The momentum indicators also have a configuration of simply unwinding a bear market, with the RSI around 50 and the MACD lines having drifted back to neutral. The intraday hourly chart is still in the recovery uptrend and once more used the support to sustain the move.
The support around $1.3160 is increasingly interesting, as this is around the bottom of the trend currently and also the support from Tuesday and Thursday. A breach would complete a small head and shoulders top and imply around 110 pips of downside.
The truth is though that the market is likely to be rather subdued in front of Yellen’s speech and then take direction in the wake. The support band $1.3020/$1.3050 is protecting a move back towards the lows. Above $1.3272 the resistance is at $1.3370.
Whilst other markets have been keeping one eye on Yellen’s speech, it is almost as though dollar/yen traders have decided to take the whole week off. There has been almost no discernible price action of any note for several days and the technical indicators are increasingly plateaued. There has been a traded range of 102 pips for the whole week up to this point.

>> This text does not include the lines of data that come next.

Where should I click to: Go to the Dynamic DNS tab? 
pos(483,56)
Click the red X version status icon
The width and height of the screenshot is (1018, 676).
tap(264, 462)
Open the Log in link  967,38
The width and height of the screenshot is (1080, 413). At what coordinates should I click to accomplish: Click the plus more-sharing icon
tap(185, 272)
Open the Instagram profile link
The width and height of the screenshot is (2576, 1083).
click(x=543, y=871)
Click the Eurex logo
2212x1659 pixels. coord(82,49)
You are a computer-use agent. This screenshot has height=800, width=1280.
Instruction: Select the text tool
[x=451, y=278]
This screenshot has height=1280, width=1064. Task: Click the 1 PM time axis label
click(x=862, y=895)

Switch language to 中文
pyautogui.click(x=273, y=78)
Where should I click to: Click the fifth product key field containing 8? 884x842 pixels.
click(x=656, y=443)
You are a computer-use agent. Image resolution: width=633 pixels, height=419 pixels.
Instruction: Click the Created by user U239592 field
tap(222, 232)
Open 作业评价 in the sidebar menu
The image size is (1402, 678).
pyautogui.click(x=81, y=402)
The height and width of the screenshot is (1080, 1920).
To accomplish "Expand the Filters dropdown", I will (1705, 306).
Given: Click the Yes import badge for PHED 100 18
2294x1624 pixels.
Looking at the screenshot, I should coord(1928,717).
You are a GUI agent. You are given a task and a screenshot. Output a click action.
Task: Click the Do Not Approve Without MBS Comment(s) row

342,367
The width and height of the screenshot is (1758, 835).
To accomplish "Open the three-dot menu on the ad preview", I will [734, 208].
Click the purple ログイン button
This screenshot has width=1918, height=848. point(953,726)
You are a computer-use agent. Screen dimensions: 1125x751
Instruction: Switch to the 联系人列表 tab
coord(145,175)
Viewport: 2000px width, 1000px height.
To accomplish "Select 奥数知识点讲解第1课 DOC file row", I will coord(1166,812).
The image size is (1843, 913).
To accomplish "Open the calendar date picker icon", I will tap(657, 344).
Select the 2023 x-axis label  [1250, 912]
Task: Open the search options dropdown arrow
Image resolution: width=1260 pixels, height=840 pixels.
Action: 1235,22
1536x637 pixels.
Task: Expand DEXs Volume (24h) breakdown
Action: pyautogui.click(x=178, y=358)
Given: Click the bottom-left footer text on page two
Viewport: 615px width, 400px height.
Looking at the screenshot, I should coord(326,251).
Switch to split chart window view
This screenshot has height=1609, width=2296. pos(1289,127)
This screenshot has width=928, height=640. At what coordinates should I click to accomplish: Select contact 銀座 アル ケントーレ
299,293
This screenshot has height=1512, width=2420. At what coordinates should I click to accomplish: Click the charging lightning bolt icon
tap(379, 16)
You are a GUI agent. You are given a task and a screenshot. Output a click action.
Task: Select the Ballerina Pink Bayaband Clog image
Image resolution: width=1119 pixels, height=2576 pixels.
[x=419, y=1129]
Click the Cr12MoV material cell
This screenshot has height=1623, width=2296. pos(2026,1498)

This stagnant price action is the case not only on the daily but also on the hourly time frame indicators too. I am expecting some key direction from Yellen’s speech, but it is difficult to know which way. Resistance is at 101, with support at 99.53. With the old long term downtrend around 104.00 there is room for a technical rally on a hawkish Yellen, however I would still expect this to be ultimately sold into.
The move on gold below $1330 was a near term break which opened a retest of the lows around $1312, but also the old key breakout around $1306. This is an area that I continue to see as a medium to longer term buying zone. The drift lower yesterday pulled the price lower by another couple of dollars, but the candle lacked any real conviction.
This comes ahead of what could be a trend defining speech from Janet Yellen today, and the market is in consolidation mode in anticipation. The daily momentum indicators show more of a bull market correction than a gather of the selling momentum. The Stochastics are starting to bottom, whilst the MACD lines have used this drift back from $1375 in the past 6 weeks to unwind back to neutral again.
The hourly chart shows a near term resistance band of the old support around $1330/$1333.50, before resistance at $1344.70 and the more important resistance at $1358. There is major uptrend support around $1289.
The corrective move on oil is now at an important stage. The positive candle of yesterday has once more held on to the basis of the key near term supports of the 61.8% Fibonacci retracement of the June/July sell-off from $51.67/$39.20 around $46.80/$46.90.
The momentum indicators are also around important levels, with the RSI now dropping back below 60 and the Stochastics threatening to confirm a near term sell signal. The concern for the bulls is that there is still a sequence of lower daily highs, whilst the intraday hourly chart shows the lower high at $48.32 and Wednesday’s resistance in the wake of the EIA inventories report at $47.70.
Furthermore, the hourly chart shows the recent moves have in effect been consolidation, with little real direction on the hourly momentum indicators. A close back below the intraday support at $46.45 would confirm the breakdown of the bull move and open the 50% Fib level at $45.43. The bulls will be back in control on a break above $48.32.